Seasoning -- A Chapter Not Strictly Necessary

If you do not want to read a confused, personal, and self-pitying lament, you can skip this.  I'll post something more normal tomorrow.



And you, son of man, be not afraid of them, nor be afraid of their words, though briers and thorns are with you and you sit on scorpions.  Be not afraid of their words, nor be dismayed at their looks, for they are a rebellious house. – Ezekiel 2:6


If you want to know what I was like roughly half my lifetime (so far) ago – and I don’t know why anybody would want to know – read the whole of Ezekiel chapters 2 and 3 in your Bible.  I was not like Ezekiel and I was certainly never a prophet but that was essentially the call that came to me.  Amos is famous for saying he was neither a prophet nor the son of a prophet but merely a fig-picker from Tekoa.  I always thought that sounded about right. 

I have mentioned how my wife bought a small King James Bible that I could carry with me on my motorcycle when I went to work.   I was so confused by what I found in that copy of the Bible that I actually opened up the old one my parents had bought when I was ten or so and compared passages.  I was convinced that somebody had changed the words.  They had not.  The reader had changed.  And it got me into a lot of strange situations with strange and sometimes well-known people, led me to strange locations, not to be a prophet but to feed prophets until the brook dried up.  It was hard, and it was painful, but, looking back, I can’t complain.  I have been well-paid for my time since then.  The bitterness is my own fault, and I can blame no one except myself.  I just didn’t understand. 

Anyway, I figured I was done.  I’m old and tired and ready to back to picking, if not figs, at least blackberries, plums, apples and grapes.  I did not sit in the company of revelers, nor did I rejoice; I sat alone, because your hand was upon me, for you had filled me with indignation (Jeremiah 15:17).  That’s me.  Just go away and leave me alone.  I am indignant, and bitter.  The word might have been sweet as I ate it, but it turned sour in my guts.  I did my job.  What else could there be? 


Therefore thus says the Lord:  “If you return, I will restore you, and you shall stand before me.  If you utter what is precious, and not what is worthless, you shall be as my mouth.  They shall turn to you, but you shall not turn to them.” -- Jeremiah 15:19


You have the wrong guy this time.  This is clearly meant for somebody else.  I’ll put it out here on the blog and maybe the right one will happen by and read it. 

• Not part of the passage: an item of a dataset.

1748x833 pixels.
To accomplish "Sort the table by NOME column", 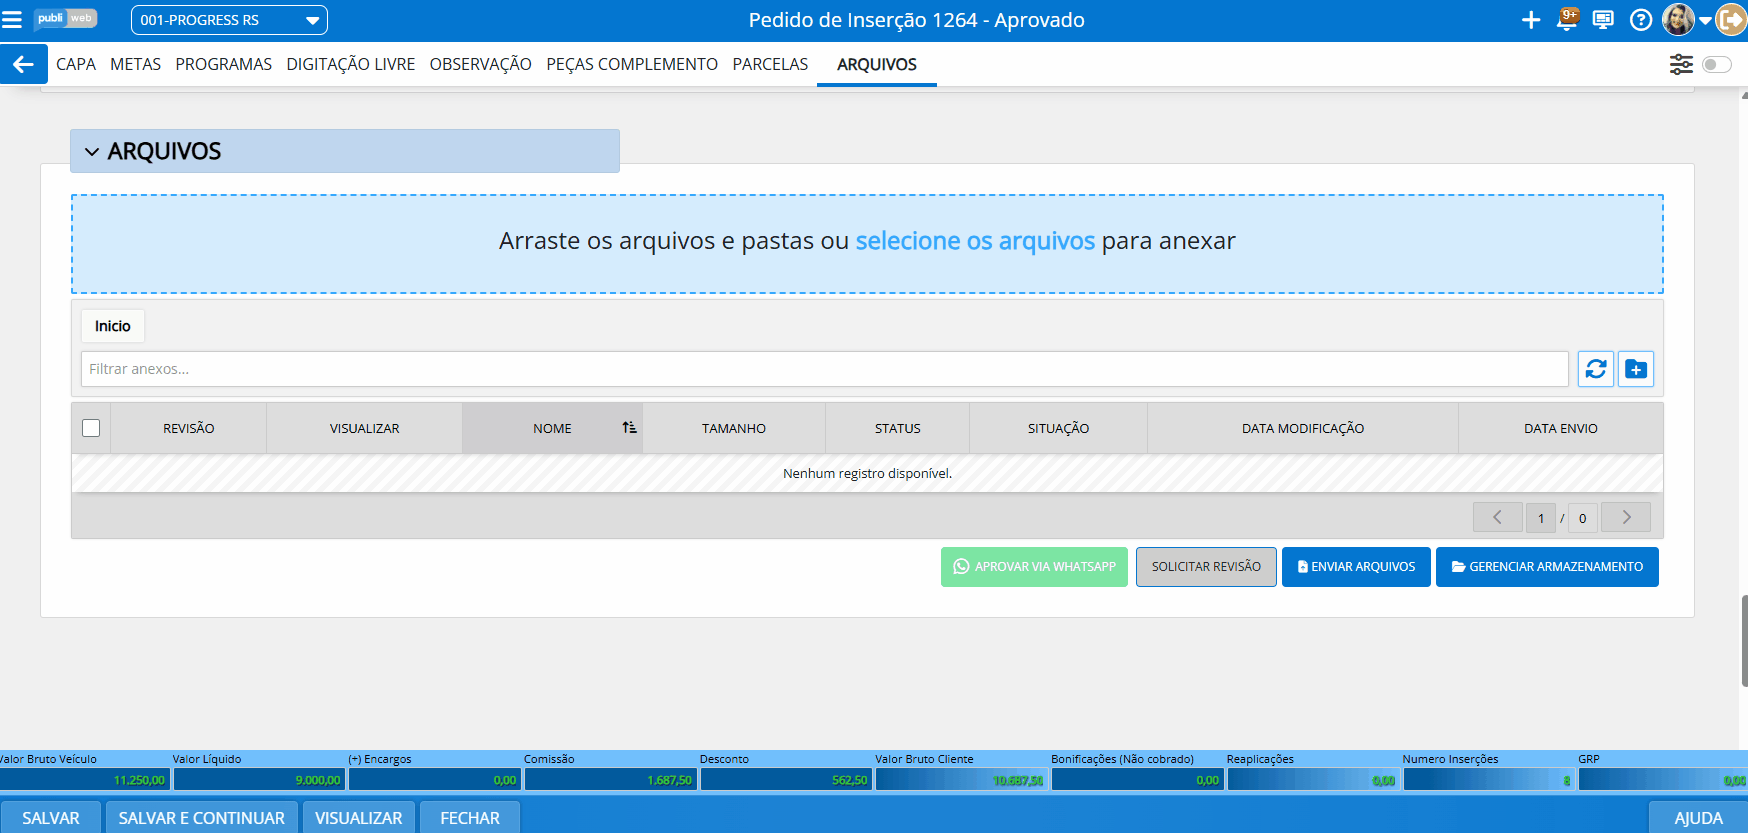I will [x=552, y=428].
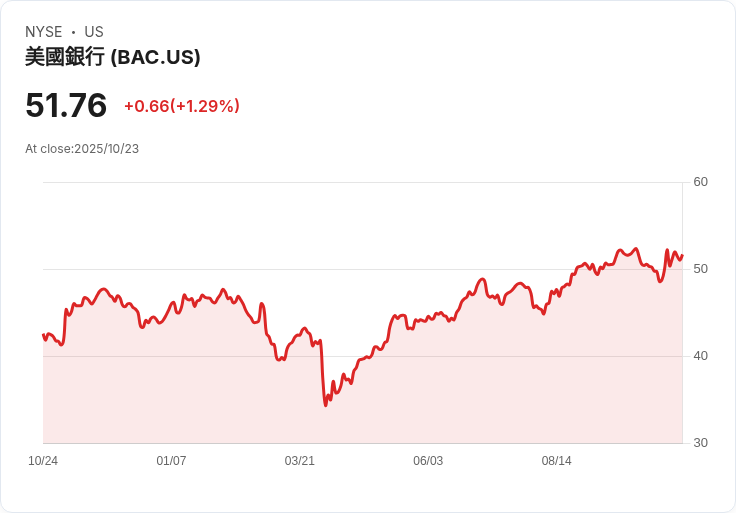This screenshot has height=513, width=736.
Task: Click the 50 y-axis label
Action: click(700, 269)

“And I will make you to this people a fortified wall of bronze; they will fight against you, but they shall not prevail over you, for I am with you to save you and deliver you, declares the Lord.  I will deliver you out of the hand of the wicked, and redeem you from the grasp of the ruthless.”


All well and good but I have heard this before:  Behold, I have made your face as hard as their faces, and your forehead as hard as their foreheads.  Like emery harder than flint have I made your forehead.  Fear them not, nor be dismayed at their looks, for they are a rebellious house.  My head won’t break.  What about my heart? 

I probably don’t understand it any better this time than I did last time.  I thought it would be really cool to be out there on the cutting edge.  I thought if someone would speak God’s word to people those hearing would get the message and get excited, that they’d be happy to respond positively.  I was, in other words, young and foolish.  People do not like the truth.  They prefer, as Micah pointed out, a prophet who preaches plenty of wine and beer.  Not that there’s anything wrong with that. 

There is no question that the world has long been inundated with worthless words, and despite all the Christian broadcasting that goes on, there is a famine of words that are noble and worthwhile.  Like gold, the truth is precious by its rarity as well as by its power. 

So what do I do with my bitterness?  Perhaps there is a purpose even for that.  God said of the Passover Lamb which prefigures Christ:  They shall eat the flesh that night, roasted on the fire; with unleavened bread and bitter herbs they shall eat it.  You can’t live on it, but it can make a good condiment.